Qwen 3.5 Small Series Showcase
The New Qwen 3.5 Small Series 🚀
On March 2, 2026, Alibaba released the Qwen 3.5 Small Model Series, specifically designed for efficient on-device and edge AI applications. These models feature native multimodality, a 262K context window, and advanced “thinking mode” capabilities.

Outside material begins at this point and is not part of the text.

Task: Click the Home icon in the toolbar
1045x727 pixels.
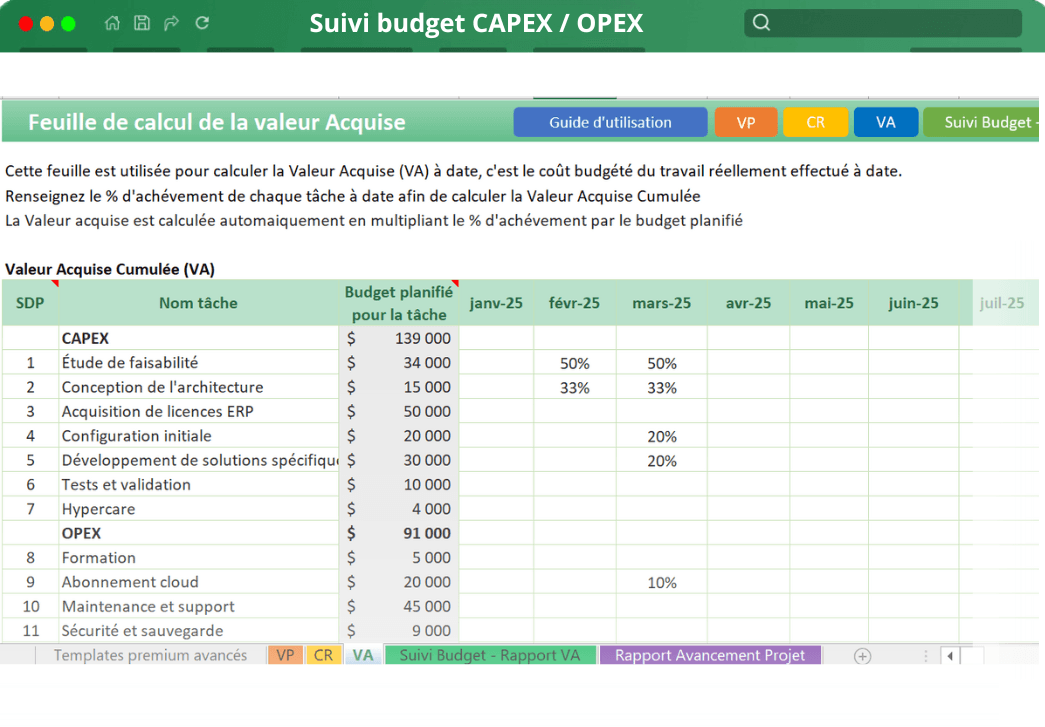Action: tap(112, 22)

We have benchmarked the entire series on our standard CPU-only server hardware to identify the performance characteristics and “sweet spots” for local deployment.
Test Hardware
| Component | Specification |
|---|---|
| CPU | AMD EPYC-Rome (16 cores / 32 threads @ 2.0 GHz) |
| RAM | 30 GB DDR4 |
| GPU | None (CPU-only) |
| OS | Linux |
| igllama | v0.3.7 |
| llama.cpp | gguf-v0.18.0 |
Performance Summary (CPU-Only)
Benchmarks conducted with igllama api using optimal thread settings (8 threads for generation, 16 threads for prefill) and --no-think mode.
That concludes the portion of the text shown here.